═══ Supplied material ═══

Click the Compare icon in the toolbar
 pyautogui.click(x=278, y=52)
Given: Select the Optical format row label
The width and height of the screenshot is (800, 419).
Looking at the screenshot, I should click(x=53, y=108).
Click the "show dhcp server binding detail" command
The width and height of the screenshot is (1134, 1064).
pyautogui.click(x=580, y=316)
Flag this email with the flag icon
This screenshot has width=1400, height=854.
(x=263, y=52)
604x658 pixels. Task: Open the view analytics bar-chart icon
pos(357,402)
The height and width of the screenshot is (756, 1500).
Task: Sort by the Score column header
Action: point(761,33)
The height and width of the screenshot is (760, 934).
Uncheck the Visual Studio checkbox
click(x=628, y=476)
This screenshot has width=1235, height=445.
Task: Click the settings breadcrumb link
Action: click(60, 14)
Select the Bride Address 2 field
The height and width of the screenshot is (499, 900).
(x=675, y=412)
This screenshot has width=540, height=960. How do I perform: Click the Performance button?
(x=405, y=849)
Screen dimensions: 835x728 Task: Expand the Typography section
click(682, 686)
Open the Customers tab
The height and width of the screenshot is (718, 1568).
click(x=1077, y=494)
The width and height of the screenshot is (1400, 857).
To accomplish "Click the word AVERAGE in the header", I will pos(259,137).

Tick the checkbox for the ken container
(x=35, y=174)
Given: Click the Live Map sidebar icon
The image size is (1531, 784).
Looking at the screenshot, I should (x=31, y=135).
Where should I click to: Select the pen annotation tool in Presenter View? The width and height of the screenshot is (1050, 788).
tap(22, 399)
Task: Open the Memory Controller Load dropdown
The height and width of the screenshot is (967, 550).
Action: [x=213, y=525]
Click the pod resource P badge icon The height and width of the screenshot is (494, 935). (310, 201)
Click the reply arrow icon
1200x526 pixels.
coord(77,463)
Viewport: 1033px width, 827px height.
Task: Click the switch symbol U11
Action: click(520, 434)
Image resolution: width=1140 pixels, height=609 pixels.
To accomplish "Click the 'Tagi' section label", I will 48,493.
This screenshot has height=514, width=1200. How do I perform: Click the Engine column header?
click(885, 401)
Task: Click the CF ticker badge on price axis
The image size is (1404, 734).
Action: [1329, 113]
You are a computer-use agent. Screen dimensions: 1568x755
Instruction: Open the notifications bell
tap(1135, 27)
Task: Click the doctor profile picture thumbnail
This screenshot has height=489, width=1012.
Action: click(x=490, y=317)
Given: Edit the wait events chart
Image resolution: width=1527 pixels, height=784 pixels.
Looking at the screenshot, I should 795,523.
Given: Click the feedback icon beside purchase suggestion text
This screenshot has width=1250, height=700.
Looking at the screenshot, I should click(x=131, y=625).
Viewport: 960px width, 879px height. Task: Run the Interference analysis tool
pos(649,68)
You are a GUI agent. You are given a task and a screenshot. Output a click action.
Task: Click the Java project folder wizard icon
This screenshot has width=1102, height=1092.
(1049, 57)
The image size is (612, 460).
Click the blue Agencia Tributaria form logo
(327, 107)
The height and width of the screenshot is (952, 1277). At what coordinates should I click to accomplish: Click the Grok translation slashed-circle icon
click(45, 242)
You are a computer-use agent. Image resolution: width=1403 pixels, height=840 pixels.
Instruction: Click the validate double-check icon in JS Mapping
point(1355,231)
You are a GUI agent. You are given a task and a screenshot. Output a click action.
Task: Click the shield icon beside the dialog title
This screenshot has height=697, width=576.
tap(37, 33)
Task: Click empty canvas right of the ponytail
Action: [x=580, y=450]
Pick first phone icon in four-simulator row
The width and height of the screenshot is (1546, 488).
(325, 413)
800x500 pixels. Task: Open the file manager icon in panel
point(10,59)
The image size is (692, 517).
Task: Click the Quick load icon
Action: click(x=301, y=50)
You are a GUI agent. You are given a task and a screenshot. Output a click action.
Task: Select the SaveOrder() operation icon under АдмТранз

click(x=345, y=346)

═══

**Task brief:** If a line in the entries contains the word "computer", copy that line out.

**Solved exercise:**
You are a computer-use agent. Screen dimensions: 1568x755
You are a computer-use agent. Image resolution: width=1403 pixels, height=840 pixels.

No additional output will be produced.